Text passage »
:::::

Final results for the 52 weeks ended 29 December 2013

 

Richoux Group plc, the owner and operator of 18 restaurants under the Richoux, Dean's Diner, Zippers and Villagio brands, today announces its final results for the year ended 29 December 2013.

 

 

Key points:

 

· Turnover increased 16.5% to £11.48 million

(2012: £9.85 million).

 

· Adjusted* EBITDA increased 14.9% to £1.49 million

(2012: £1.29 million).

 

· Adjusted* operating profit increased 14.2% to £0.90 million

(2012: £0.79 million).

 

· Profit after tax of £0.74 million.

(2012: £0.88 million).

 

· Five new restaurants opened in the year.

 

· Currently eighteen restaurants trading.

 

· Cash of £4.01 million at year end

(2012: £4.06 million).

 

* excluding pre opening costs, profit on disposal of assets held for sale and impairment.

 

 

Philip Shotter, Chairman of Richoux Group plc said:

 

"I am pleased to report a positive set of results showing sustained profitability and a 14.9% rise in adjusted EBITDA during a period in which the Group has opened five new restaurants. The addition of these sites and considerable growth in turnover reflects the ambition of the Board to expand the business and develop the Group's existing brands."

:::::

Entries »
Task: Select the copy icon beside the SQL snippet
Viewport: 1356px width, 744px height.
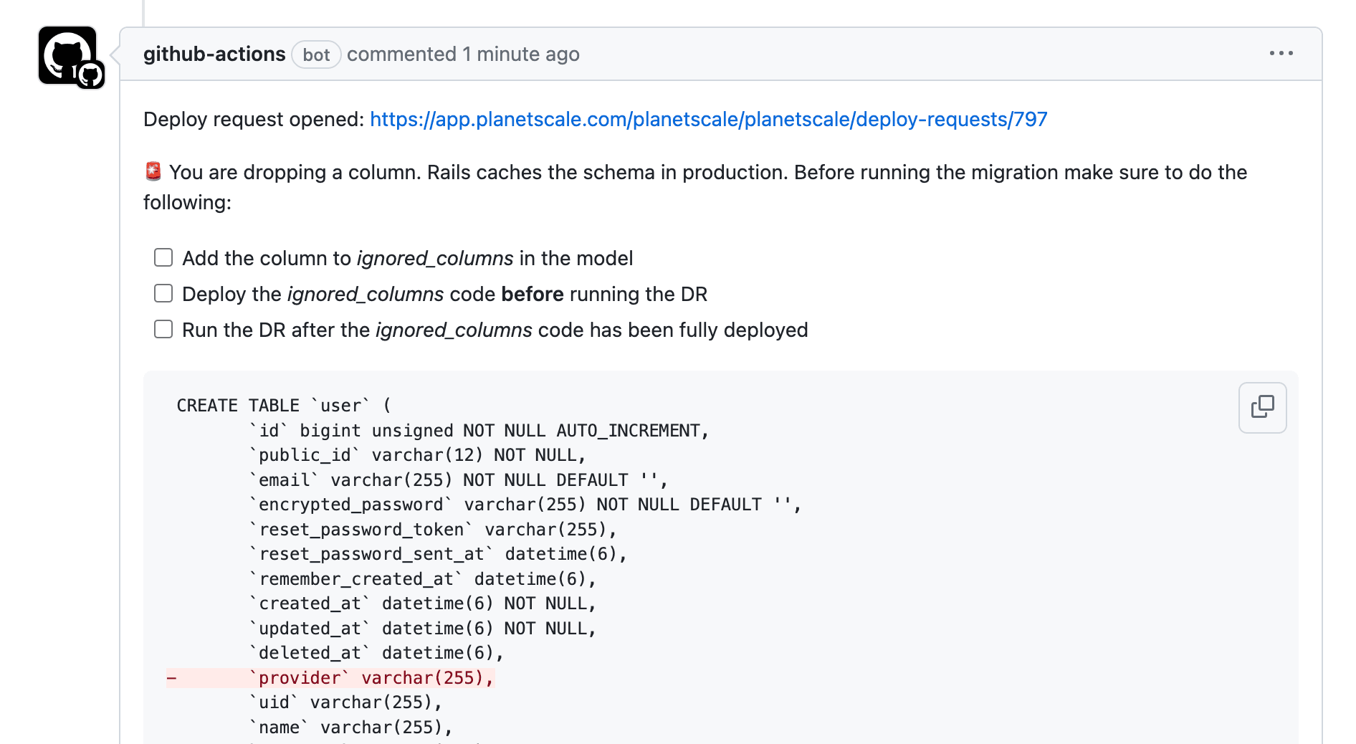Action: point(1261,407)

:::::

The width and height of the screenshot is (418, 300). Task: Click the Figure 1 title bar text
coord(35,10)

:::::

Aim »
For each of the statements below, say yes or no depending on whether it agrees with the results announcement above, and quote the text's deciding words.
1. Turnover rose to £11.48 million.
2. Profit after tax was higher than in 2012.
3. Five new restaurants opened during the year.

Result »
1. Yes: "Turnover increased 16.5% to £11.48 million"
2. No: "Profit after tax of £0.74 million." and "(2012: £0.88 million)."
3. Yes: "Five new restaurants opened in the year."